___ Records ___

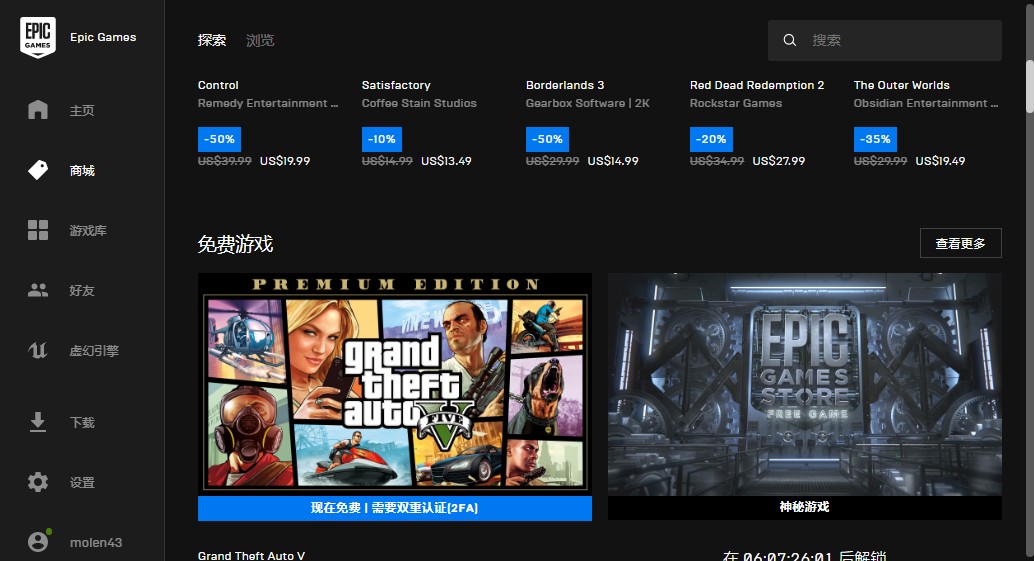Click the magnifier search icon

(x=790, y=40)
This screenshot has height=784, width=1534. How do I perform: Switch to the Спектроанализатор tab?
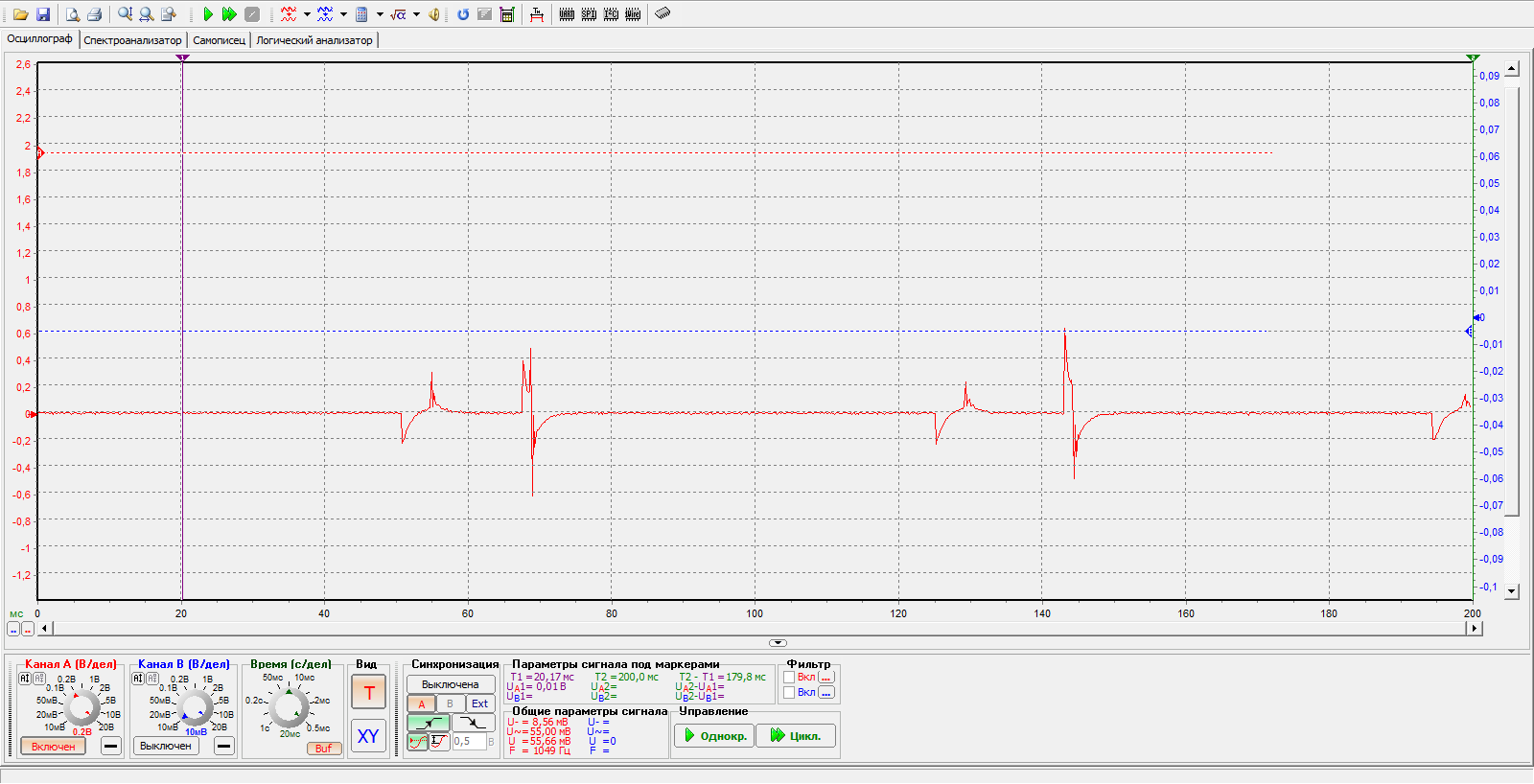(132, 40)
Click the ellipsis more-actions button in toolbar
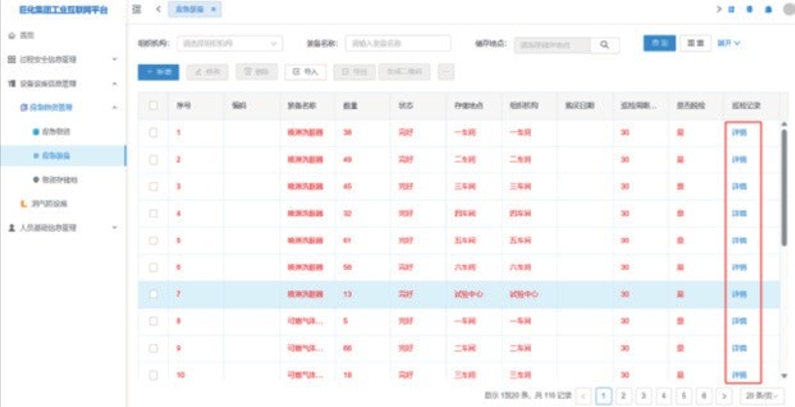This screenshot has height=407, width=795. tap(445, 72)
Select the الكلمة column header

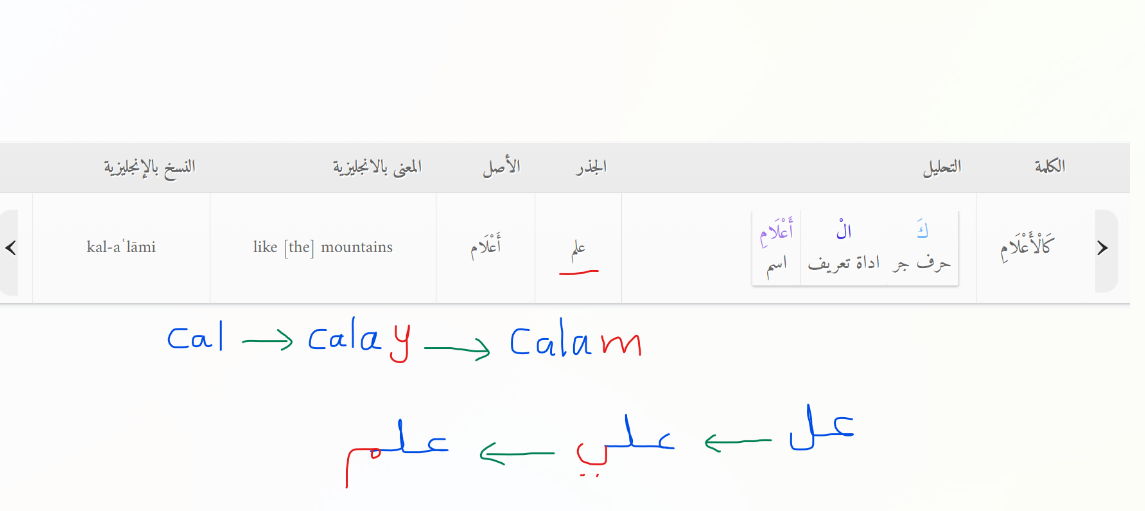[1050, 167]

___

== Try it ==
Extract exactly the lines above from the line containing "This screenshot has height=784, width=1534." through the last one, both ends included, but not the pictures.

== Task solution ==
This screenshot has height=784, width=1534. How do I perform: Switch to the Спектроанализатор tab?
(132, 40)
Click the ellipsis more-actions button in toolbar
This screenshot has height=407, width=795. tap(445, 72)
Select the الكلمة column header

[1050, 167]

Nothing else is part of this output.